Data entries:
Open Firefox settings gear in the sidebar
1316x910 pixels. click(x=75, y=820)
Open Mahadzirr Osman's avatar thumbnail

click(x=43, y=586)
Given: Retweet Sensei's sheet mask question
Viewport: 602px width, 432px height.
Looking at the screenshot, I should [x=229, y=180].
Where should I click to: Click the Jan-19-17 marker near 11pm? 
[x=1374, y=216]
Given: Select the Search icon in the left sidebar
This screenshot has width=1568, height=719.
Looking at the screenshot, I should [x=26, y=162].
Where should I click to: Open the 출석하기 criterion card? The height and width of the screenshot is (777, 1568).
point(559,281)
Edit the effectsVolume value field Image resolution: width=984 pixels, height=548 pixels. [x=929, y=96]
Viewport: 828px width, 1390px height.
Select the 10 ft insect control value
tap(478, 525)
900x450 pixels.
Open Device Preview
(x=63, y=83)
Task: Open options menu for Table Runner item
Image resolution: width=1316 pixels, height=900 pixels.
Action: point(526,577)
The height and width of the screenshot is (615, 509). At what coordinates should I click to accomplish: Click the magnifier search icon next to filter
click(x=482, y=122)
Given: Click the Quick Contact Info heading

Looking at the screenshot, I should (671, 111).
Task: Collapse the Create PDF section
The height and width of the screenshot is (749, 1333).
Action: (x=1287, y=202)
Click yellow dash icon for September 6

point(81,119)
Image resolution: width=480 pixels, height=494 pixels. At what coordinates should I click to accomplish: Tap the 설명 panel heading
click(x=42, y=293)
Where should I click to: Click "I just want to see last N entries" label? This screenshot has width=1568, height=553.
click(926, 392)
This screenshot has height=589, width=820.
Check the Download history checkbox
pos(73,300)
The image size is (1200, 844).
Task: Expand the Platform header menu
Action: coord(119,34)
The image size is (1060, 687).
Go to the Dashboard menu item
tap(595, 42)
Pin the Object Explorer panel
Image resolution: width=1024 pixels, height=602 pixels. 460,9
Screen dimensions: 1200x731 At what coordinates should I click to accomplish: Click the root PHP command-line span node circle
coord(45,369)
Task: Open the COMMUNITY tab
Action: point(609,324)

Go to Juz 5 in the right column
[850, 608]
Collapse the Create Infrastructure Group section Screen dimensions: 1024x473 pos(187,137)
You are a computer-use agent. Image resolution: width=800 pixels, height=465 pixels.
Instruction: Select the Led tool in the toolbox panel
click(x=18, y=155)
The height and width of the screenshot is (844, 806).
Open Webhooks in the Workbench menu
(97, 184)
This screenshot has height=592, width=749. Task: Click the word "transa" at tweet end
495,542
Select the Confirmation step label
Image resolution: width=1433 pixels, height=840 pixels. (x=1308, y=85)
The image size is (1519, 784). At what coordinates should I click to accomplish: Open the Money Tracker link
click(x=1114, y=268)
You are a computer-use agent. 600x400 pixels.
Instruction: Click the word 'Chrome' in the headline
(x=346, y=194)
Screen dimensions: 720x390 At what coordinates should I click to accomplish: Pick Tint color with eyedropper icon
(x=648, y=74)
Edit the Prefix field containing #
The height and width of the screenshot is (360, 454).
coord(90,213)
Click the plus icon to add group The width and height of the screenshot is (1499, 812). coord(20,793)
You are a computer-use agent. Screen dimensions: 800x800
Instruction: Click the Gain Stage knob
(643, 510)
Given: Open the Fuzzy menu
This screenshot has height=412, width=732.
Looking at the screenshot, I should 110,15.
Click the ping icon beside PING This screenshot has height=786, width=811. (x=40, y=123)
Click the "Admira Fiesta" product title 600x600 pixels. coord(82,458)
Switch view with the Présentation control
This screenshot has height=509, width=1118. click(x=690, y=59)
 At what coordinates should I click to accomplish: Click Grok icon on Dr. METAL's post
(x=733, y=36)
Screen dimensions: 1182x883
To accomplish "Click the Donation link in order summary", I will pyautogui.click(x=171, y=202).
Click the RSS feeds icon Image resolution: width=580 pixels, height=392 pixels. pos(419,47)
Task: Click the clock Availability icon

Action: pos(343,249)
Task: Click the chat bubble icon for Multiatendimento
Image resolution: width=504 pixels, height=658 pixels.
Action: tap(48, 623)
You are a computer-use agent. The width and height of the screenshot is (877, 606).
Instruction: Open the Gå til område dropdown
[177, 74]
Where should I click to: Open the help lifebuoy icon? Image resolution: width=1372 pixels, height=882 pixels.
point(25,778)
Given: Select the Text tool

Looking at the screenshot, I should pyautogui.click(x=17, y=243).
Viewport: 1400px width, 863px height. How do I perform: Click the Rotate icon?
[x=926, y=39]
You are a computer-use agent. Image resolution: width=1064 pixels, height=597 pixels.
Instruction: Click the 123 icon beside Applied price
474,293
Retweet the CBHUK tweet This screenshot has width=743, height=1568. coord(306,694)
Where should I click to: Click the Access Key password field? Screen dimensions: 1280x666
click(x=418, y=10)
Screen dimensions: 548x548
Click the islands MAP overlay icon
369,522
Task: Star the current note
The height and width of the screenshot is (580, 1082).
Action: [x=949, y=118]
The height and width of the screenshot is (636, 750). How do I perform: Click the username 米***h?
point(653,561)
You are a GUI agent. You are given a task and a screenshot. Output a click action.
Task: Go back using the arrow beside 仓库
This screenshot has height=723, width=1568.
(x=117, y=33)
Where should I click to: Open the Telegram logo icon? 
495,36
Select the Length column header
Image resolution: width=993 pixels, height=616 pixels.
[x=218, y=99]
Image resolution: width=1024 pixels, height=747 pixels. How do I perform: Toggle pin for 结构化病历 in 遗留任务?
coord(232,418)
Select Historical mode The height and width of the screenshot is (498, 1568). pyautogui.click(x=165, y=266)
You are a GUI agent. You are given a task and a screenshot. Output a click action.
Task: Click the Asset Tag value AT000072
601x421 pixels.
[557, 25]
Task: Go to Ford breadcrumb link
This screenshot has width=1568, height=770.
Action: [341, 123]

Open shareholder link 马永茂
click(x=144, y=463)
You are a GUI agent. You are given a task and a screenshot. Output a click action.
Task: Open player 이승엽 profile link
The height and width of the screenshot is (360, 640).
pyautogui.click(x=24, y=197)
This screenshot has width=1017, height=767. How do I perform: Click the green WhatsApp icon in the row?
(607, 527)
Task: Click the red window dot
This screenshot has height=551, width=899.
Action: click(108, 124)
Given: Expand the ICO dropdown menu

### WHAT IS NEEDED
Retype exactly the lines of the data above that fall between the line with "Select the Confirmation step label" and the line with "You are a computer-use agent. 600x400 pixels.", inclusive, and add nothing.

### RESPONSE BELOW
Select the Confirmation step label
Image resolution: width=1433 pixels, height=840 pixels. (x=1308, y=85)
The image size is (1519, 784). At what coordinates should I click to accomplish: Open the Money Tracker link
click(x=1114, y=268)
You are a computer-use agent. 600x400 pixels.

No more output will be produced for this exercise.